Pictures appear among the records below and must be omitted. Repeat exactly the lines from the line with "This screenshot has height=432, width=893." to the line with "the fold marker", both included.

DATA FOR THE TASK.
Segment Open

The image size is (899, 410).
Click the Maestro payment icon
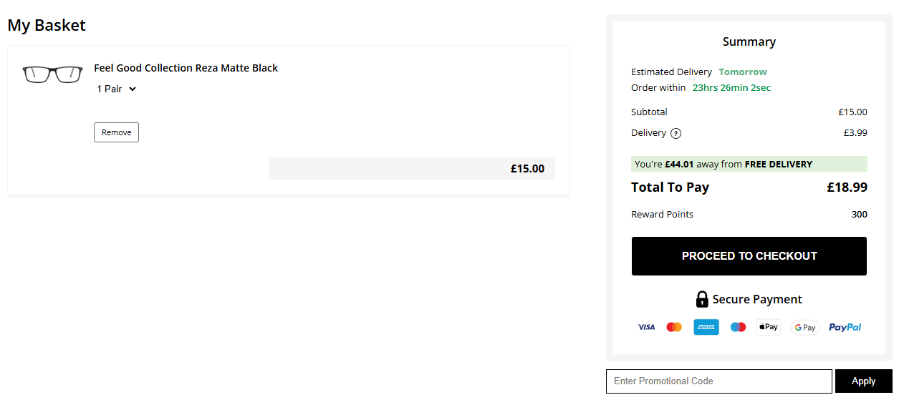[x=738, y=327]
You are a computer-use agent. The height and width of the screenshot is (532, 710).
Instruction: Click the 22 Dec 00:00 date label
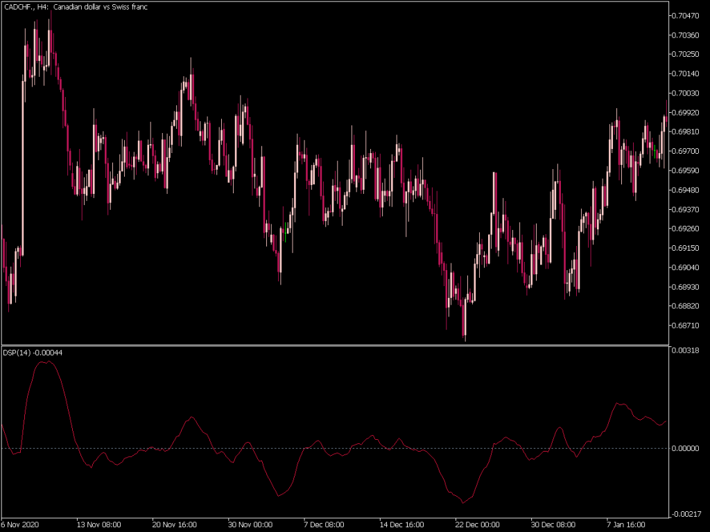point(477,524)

Segment Closed
Segment Open

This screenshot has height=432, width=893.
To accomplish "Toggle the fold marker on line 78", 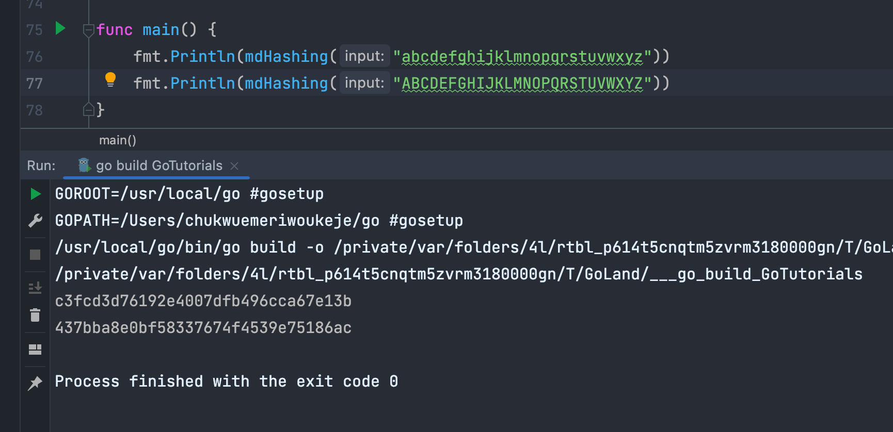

Segment Closed
Segment Open

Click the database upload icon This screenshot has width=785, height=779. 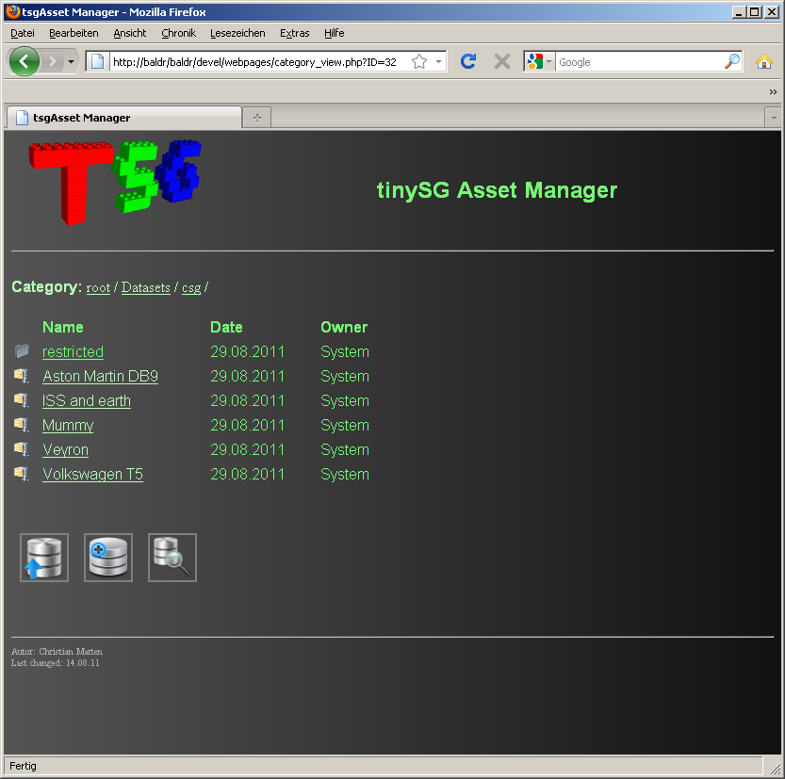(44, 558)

Segment Closed

RESULT OF THIS EXERCISE.
This screenshot has height=432, width=893.
To accomplish "Toggle the fold marker on line 78", 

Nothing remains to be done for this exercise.